In altre parole anche episodi singoli o maltrattamenti di animali anche molto piccoli – lucertole, pulcini, insetti – possono poi portare a successivi gravi abusi su vittime umane e soprattutto se l’abuso su animali viene reiterato aumenta immediatamente la pericolosità sociale dell’abusatore.
- Variabile 7
Abuso su animali come tirocinio di violenza sull’uomo
Questa variabile racchiude i casi simili dove gravi abusi su vittime umane sono avvenuti dopo numerosi abusi su animali. Risulta quindi ancora più importante segnalare che, se l’abuso su animali viene reiterato, aumenta immediatamente la pericolosità sociale dell’abusatore. Nella continuazione della ricerca si cercheranno quindi quantificazioni precise del fenomeno.

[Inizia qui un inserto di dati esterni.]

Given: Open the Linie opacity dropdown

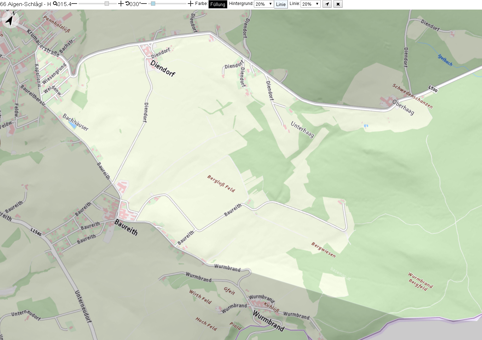Looking at the screenshot, I should coord(310,4).
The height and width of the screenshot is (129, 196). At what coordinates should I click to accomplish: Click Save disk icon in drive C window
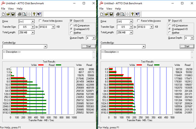point(13,14)
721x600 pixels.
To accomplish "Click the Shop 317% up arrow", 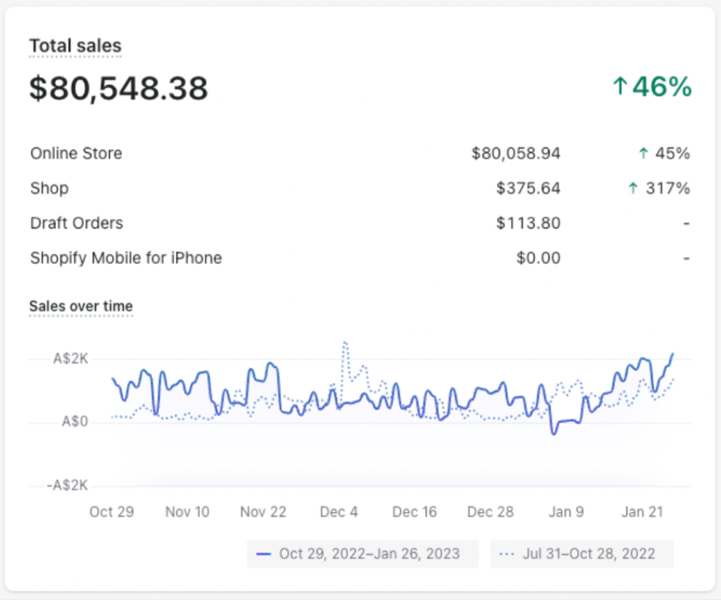I will coord(633,188).
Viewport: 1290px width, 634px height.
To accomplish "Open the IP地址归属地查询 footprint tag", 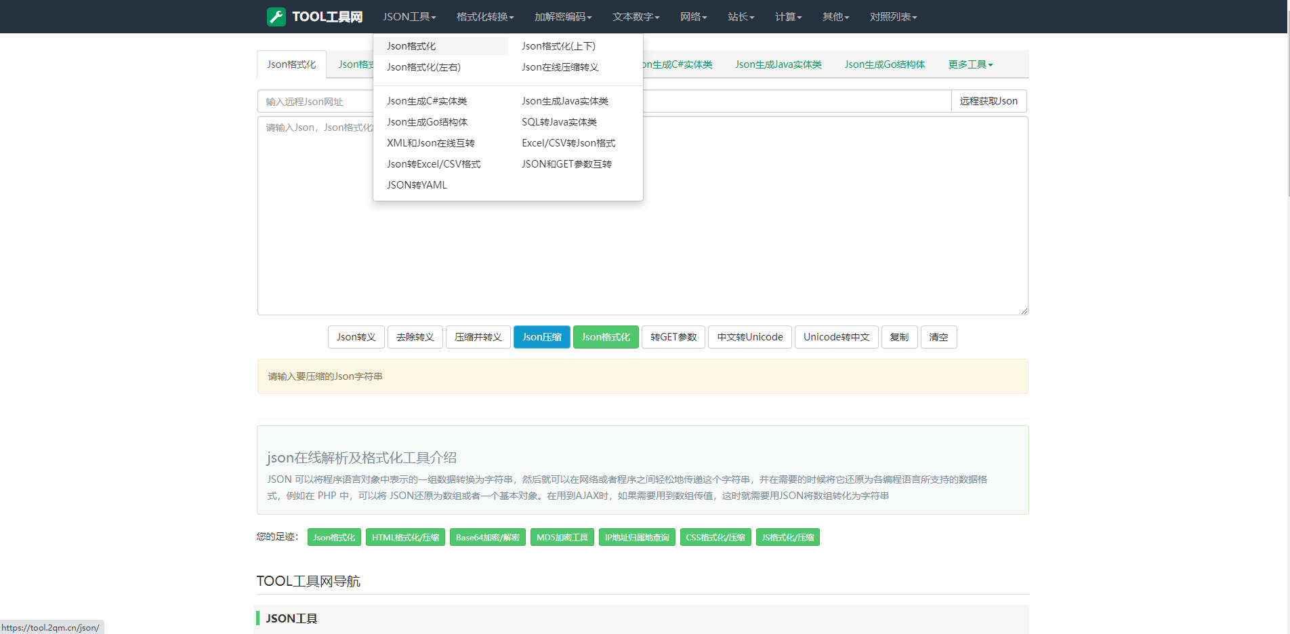I will (637, 537).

I dati rilevati ad ora evidenziano come tratti caratteristici del profilo Zooantropologico Criminale del Maltrattatore e/o Uccisore di Animali l’essere tendenzialmente:
- maschio;
- con precoci esperienze nell’infanzia e preadolescenza di violenza assistita e/o agita su animali;
- una storia che con alte probabilità contempla esperienze di grave trascuratezza, rifiuto, ostilità;
- una storia precoce nella preadolescenza e adolescenza di comportamenti antisociali generalizzati – utilizzando spesso il fuoco;
- uno stile sadico caratterizzato da forti connotazioni psicologiche proiettive e senso di rivalsa che si generalizzano in seguito anche all’essere umano;
- una forte tendenza al comportamento criminale generalizzato in età adulta;
- mancanza di empatia accurata.
In conclusione, se da una parte affermare che il maltrattamento e/o uccisione di animali sia un preciso indicatore di pericolosità sociale e sintomo di una situazione esistenziale patogena, finalmente oggi anche per l’Italia è il risultato di uno scientifico processo statistico – matematico di analisi del fenomeno, dall’altra la mancanza di un riconoscimento giuridico e sociale all’altezza della sua gravità non consente la necessaria combinazione con una tempestiva e adeguata risposta ambientale di rinforzo negativo.
Del resto, il maltrattamento e uccisione di animali che dalle Polizie Internazionali è considerato un potente indicatore di pericolosità sociale e da “cosa nostra” il tirocinio più efficace per l’iniziazione dei minori alla vita delinquenziale, in Italia, è ancora considerato un reato di serie C o nemmeno percepito come tale.
Di conseguenza, culturalmente parlando, la malavita organizzata avendo capito il LINK dispone di uno strumento in più nel perseguire i propri scopi della società civile e professionale.